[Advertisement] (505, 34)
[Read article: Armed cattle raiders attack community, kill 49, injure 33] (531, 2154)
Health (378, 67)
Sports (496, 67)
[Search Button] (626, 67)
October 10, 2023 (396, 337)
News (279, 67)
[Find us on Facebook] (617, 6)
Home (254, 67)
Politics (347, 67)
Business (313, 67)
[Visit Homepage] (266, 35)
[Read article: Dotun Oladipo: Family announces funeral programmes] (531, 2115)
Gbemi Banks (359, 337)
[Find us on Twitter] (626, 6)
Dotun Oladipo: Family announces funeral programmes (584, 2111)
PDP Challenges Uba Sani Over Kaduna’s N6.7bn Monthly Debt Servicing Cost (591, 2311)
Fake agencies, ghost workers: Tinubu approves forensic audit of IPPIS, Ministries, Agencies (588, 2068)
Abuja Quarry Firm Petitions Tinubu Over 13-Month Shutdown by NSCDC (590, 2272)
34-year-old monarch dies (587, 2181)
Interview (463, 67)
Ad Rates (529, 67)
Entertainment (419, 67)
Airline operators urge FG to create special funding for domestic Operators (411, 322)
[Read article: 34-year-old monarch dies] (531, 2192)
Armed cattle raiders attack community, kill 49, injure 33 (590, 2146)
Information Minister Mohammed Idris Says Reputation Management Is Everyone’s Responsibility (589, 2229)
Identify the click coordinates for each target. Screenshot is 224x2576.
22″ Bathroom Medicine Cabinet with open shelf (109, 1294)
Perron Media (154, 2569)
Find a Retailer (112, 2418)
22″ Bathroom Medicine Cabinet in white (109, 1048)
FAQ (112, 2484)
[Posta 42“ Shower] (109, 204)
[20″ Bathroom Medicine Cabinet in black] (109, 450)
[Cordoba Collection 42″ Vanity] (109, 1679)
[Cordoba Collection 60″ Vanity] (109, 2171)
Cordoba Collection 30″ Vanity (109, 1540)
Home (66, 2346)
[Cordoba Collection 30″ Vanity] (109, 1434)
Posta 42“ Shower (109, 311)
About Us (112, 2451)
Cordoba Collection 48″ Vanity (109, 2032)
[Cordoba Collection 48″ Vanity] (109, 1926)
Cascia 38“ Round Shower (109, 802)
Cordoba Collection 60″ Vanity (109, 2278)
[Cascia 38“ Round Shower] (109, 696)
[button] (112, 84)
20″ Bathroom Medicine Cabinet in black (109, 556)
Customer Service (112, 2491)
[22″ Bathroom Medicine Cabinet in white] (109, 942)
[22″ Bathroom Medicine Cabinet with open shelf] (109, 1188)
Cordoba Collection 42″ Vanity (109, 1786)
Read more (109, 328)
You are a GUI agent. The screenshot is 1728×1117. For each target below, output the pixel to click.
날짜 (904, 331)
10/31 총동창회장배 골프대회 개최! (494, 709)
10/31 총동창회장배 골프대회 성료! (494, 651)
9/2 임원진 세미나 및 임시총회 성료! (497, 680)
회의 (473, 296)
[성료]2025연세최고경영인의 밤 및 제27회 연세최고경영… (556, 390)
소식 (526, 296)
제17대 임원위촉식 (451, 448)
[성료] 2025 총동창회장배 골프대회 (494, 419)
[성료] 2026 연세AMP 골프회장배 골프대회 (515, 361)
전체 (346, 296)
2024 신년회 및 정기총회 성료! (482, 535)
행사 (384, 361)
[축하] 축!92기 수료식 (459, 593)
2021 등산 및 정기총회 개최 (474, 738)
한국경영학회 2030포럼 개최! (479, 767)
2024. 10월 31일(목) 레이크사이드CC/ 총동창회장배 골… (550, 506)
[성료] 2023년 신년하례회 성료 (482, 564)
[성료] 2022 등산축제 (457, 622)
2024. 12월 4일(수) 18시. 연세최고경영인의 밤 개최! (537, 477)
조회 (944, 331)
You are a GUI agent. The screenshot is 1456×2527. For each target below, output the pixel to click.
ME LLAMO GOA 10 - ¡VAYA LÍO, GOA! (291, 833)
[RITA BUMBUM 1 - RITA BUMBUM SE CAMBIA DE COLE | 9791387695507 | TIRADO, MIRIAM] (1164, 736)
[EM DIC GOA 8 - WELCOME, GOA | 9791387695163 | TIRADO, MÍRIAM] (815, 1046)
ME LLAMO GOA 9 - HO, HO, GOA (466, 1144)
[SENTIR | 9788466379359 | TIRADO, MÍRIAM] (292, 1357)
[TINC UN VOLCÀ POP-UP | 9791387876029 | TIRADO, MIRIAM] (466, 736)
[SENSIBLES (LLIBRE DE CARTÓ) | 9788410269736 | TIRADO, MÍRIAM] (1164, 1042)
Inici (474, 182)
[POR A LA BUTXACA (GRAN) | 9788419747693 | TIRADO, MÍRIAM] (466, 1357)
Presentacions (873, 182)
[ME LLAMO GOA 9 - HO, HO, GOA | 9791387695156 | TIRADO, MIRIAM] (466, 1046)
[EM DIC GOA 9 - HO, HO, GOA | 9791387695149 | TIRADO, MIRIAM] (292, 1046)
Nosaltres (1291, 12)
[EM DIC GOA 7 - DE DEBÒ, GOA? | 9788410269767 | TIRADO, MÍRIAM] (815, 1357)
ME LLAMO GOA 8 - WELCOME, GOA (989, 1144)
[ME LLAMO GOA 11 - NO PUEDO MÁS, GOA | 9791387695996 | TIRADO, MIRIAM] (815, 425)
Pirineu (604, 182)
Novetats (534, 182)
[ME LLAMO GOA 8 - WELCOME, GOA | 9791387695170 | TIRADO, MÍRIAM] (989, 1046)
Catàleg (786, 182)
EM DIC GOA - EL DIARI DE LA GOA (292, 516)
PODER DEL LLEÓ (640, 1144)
※ ※ ※
* [Your goal]: Check the data for the word "Tinubu" and pull out the lines that have it.

* [Result of this exercise]:
Fake agencies, ghost workers: Tinubu approves forensic audit of IPPIS, Ministries, Agencies (588, 2068)
Abuja Quarry Firm Petitions Tinubu Over 13-Month Shutdown by NSCDC (590, 2272)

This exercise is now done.